## Supplied data
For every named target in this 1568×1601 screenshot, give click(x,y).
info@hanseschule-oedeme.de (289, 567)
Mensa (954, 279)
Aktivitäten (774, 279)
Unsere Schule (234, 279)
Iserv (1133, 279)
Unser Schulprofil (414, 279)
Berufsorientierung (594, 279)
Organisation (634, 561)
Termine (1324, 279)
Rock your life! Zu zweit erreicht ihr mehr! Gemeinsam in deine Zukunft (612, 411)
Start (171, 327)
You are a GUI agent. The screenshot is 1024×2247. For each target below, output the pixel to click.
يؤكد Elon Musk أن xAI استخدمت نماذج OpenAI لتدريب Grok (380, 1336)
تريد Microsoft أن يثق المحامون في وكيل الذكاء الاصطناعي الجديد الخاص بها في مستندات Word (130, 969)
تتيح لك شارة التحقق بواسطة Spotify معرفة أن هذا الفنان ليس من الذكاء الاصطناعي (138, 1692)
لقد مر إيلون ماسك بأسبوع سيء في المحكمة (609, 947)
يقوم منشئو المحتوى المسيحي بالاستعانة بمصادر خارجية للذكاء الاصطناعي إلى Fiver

## Work to complete
Can you reproduce all of the records above, line for line and with no changes?

## The completed task
For every named target in this 1568×1601 screenshot, give click(x,y).
info@hanseschule-oedeme.de (289, 567)
Mensa (954, 279)
Aktivitäten (774, 279)
Unsere Schule (234, 279)
Iserv (1133, 279)
Unser Schulprofil (414, 279)
Berufsorientierung (594, 279)
Organisation (634, 561)
Termine (1324, 279)
Rock your life! Zu zweit erreicht ihr mehr! Gemeinsam in deine Zukunft (612, 411)
Start (171, 327)
You are a GUI agent. The screenshot is 1024×2247. For each target below, output the pixel to click.
يؤكد Elon Musk أن xAI استخدمت نماذج OpenAI لتدريب Grok (380, 1336)
تريد Microsoft أن يثق المحامون في وكيل الذكاء الاصطناعي الجديد الخاص بها في مستندات Word (130, 969)
تتيح لك شارة التحقق بواسطة Spotify معرفة أن هذا الفنان ليس من الذكاء الاصطناعي (138, 1692)
لقد مر إيلون ماسك بأسبوع سيء في المحكمة (609, 947)
يقوم منشئو المحتوى المسيحي بالاستعانة بمصادر خارجية للذكاء الاصطناعي إلى Fiver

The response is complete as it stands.